Key Concepts and Formulas

• Polar Form of Complex Numbers: A complex number $z = x + iy$ can be represented as $z = r(\cos\theta + i\sin\theta) = re^{i\theta}$, where $r = |z| = \sqrt{x^2+y^2}$ is the modulus and $\theta = \arg(z)$ is the argument.
• De Moivre's Theorem: For any real number $\theta$ and integer $n$, $(\cos\theta + i\sin\theta)^n = \cos(n\theta) + i\sin(n\theta)$. In exponential form, $(e^{i\theta})^n = e^{in\theta}$.
• Euler's Formula: $e^{i\theta} = \cos\theta + i\sin\theta$. A complex number $e^{i\phi} = 1$ if and only if $\phi = 2k\pi$ for some integer $k$.

Step-by-Step Solution

We are looking for the least positive integer $n$ such that: ${\left( {{{1 + i\sqrt 3 } \over {1 - i\sqrt 3 }}} \right)^n} = 1$

Step 1: Convert the numerator and denominator to polar form.

• Reasoning: Converting to polar form simplifies the division and exponentiation operations.

• Numerator $z_1 = 1 + i\sqrt{3}$:

  • Modulus: $r_1 = |1 + i\sqrt{3}| = \sqrt{1^2 + (\sqrt{3})^2} = \sqrt{4} = 2$.
  • Argument: $\theta_1 = \arctan\left(\frac{\sqrt{3}}{1}\right) = \frac{\pi}{3}$.
  • Polar form: $1 + i\sqrt{3} = 2e^{i\frac{\pi}{3}}$.

• Denominator $z_2 = 1 - i\sqrt{3}$:

  • Modulus: $r_2 = |1 - i\sqrt{3}| = \sqrt{1^2 + (-\sqrt{3})^2} = \sqrt{4} = 2$.
  • Argument: $\theta_2 = \arctan\left(\frac{-\sqrt{3}}{1}\right) = -\frac{\pi}{3}$.
  • Polar form: $1 - i\sqrt{3} = 2e^{-i\frac{\pi}{3}}$.

Step 2: Simplify the fraction.

• Reasoning: Dividing complex numbers in polar form is straightforward.
• $\frac{1 + i\sqrt{3}}{1 - i\sqrt{3}} = \frac{2e^{i\frac{\pi}{3}}}{2e^{-i\frac{\pi}{3}}} = e^{i\frac{\pi}{3} - \left(-i\frac{\pi}{3}\right)} = e^{i\frac{2\pi}{3}}$

Step 3: Substitute the simplified fraction into the original equation and apply De Moivre's Theorem.

• Reasoning: De Moivre's Theorem makes it easy to raise a complex number in polar form to a power.
• The original equation becomes: ${\left(e^{i\frac{2\pi}{3}}\right)^n} = 1$
• Applying De Moivre's Theorem: $e^{i\frac{2n\pi}{3}} = 1$

Step 4: Solve for the least positive integer $n$.

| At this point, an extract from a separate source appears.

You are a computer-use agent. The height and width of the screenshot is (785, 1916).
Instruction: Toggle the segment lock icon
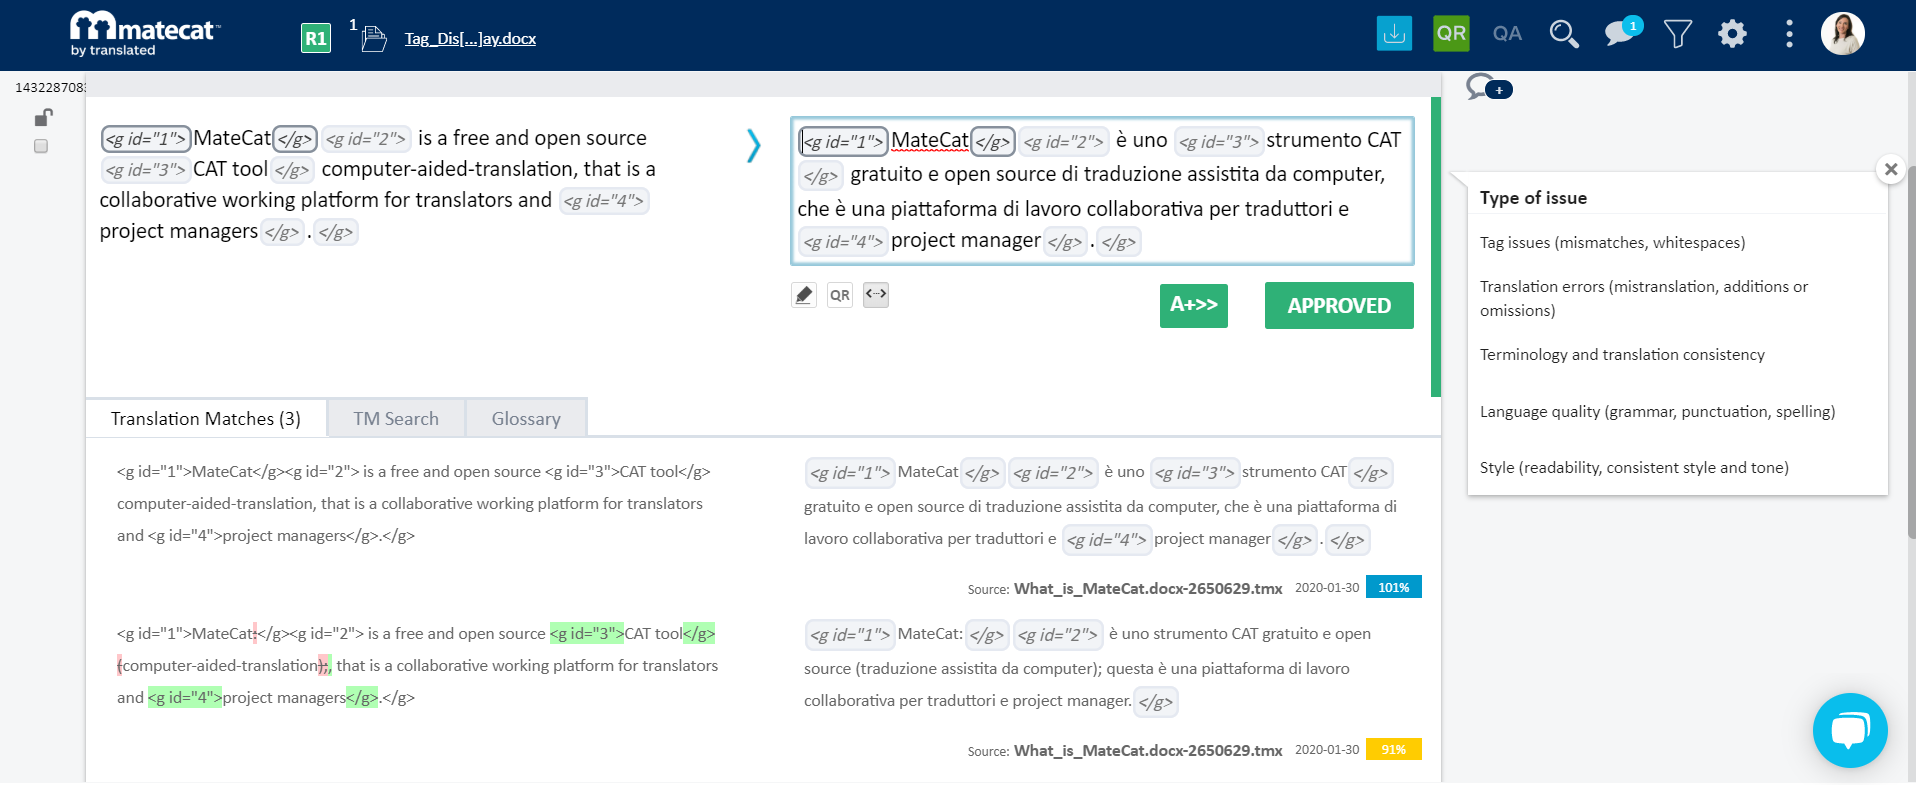(42, 118)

• Reasoning: $e^{i\theta} = 1$ if and only if $\theta$ is a multiple of $2\pi$.
• We must have $\frac{2n\pi}{3} = 2k\pi$ for some integer $k$.
• Dividing by $2\pi$, we get $\frac{n}{3} = k$, so $n = 3k$.
• The least positive integer $n$ occurs when $k = 1$, so $n = 3$.

Tips and Common Mistakes

• Argument Calculation: Be careful when finding the argument of a complex number; consider the quadrant in which the complex number lies.
• Using Euler's Formula: Remember Euler's formula ($e^{i\theta} = \cos\theta + i\sin\theta$) and its implications, especially when dealing with unity.
• Least Positive Integer: Always check if the question asks for the smallest positive integer, which often requires setting the parameter (like $k$ in this case) to its smallest possible positive value.

Summary We simplified the expression inside the parentheses by converting the numerator and denominator to polar form and then performing the division. Then, using De Moivre's Theorem, we raised the result to the power of $n$. Finally, we solved for the smallest positive integer $n$ such that the expression equals 1, which occurs when $n = 3$.

The final answer is \boxed{3}, which corresponds to option (B).